*** Opening INFORMATION GIVEN ***

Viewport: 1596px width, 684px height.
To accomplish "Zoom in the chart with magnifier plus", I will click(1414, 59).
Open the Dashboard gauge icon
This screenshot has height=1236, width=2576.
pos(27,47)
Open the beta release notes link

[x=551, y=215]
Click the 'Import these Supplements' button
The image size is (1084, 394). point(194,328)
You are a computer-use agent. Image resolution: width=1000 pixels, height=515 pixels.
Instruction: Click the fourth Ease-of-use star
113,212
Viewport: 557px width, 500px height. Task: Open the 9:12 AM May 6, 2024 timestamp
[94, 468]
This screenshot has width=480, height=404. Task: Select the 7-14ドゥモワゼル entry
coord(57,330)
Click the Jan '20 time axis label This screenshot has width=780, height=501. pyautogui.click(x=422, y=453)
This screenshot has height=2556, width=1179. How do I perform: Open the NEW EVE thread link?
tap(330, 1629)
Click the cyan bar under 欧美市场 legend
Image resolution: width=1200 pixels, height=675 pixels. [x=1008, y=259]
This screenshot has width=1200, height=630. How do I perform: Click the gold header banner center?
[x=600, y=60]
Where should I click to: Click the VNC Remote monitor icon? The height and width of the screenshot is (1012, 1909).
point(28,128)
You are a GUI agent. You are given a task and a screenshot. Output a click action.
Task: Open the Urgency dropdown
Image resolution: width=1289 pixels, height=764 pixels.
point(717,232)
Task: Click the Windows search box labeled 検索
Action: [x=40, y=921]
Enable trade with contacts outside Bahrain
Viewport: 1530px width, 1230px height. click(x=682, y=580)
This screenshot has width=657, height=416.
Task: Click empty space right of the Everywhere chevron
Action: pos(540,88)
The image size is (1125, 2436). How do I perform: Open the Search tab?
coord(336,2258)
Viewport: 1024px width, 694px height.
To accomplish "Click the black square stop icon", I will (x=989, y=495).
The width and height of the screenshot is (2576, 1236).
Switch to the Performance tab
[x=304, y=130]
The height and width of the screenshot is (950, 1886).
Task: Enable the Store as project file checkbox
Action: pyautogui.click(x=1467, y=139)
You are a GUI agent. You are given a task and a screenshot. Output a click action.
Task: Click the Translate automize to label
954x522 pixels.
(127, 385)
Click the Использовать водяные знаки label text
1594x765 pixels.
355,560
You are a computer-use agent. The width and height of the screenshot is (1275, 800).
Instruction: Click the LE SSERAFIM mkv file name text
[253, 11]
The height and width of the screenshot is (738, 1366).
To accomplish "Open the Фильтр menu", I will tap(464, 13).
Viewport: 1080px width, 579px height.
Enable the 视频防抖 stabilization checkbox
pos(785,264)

*** Closing INFORMATION GIVEN ***

Your job is to write out the data exactly as it stands.

Viewport: 1596px width, 684px height.
To accomplish "Zoom in the chart with magnifier plus", I will click(1414, 59).
Open the Dashboard gauge icon
This screenshot has height=1236, width=2576.
pos(27,47)
Open the beta release notes link

[x=551, y=215]
Click the 'Import these Supplements' button
The image size is (1084, 394). point(194,328)
You are a computer-use agent. Image resolution: width=1000 pixels, height=515 pixels.
Instruction: Click the fourth Ease-of-use star
113,212
Viewport: 557px width, 500px height. Task: Open the 9:12 AM May 6, 2024 timestamp
[94, 468]
This screenshot has width=480, height=404. Task: Select the 7-14ドゥモワゼル entry
coord(57,330)
Click the Jan '20 time axis label This screenshot has width=780, height=501. pyautogui.click(x=422, y=453)
This screenshot has height=2556, width=1179. How do I perform: Open the NEW EVE thread link?
tap(330, 1629)
Click the cyan bar under 欧美市场 legend
Image resolution: width=1200 pixels, height=675 pixels. [x=1008, y=259]
This screenshot has width=1200, height=630. How do I perform: Click the gold header banner center?
[x=600, y=60]
Where should I click to: Click the VNC Remote monitor icon? The height and width of the screenshot is (1012, 1909).
point(28,128)
You are a GUI agent. You are given a task and a screenshot. Output a click action.
Task: Open the Urgency dropdown
Image resolution: width=1289 pixels, height=764 pixels.
point(717,232)
Task: Click the Windows search box labeled 検索
Action: [x=40, y=921]
Enable trade with contacts outside Bahrain
Viewport: 1530px width, 1230px height. click(x=682, y=580)
This screenshot has width=657, height=416.
Task: Click empty space right of the Everywhere chevron
Action: pos(540,88)
The image size is (1125, 2436). How do I perform: Open the Search tab?
coord(336,2258)
Viewport: 1024px width, 694px height.
To accomplish "Click the black square stop icon", I will (x=989, y=495).
The width and height of the screenshot is (2576, 1236).
Switch to the Performance tab
[x=304, y=130]
The height and width of the screenshot is (950, 1886).
Task: Enable the Store as project file checkbox
Action: pyautogui.click(x=1467, y=139)
You are a GUI agent. You are given a task and a screenshot. Output a click action.
Task: Click the Translate automize to label
954x522 pixels.
(127, 385)
Click the Использовать водяные знаки label text
1594x765 pixels.
355,560
You are a computer-use agent. The width and height of the screenshot is (1275, 800).
Instruction: Click the LE SSERAFIM mkv file name text
[253, 11]
The height and width of the screenshot is (738, 1366).
To accomplish "Open the Фильтр menu", I will tap(464, 13).
Viewport: 1080px width, 579px height.
Enable the 视频防抖 stabilization checkbox
pos(785,264)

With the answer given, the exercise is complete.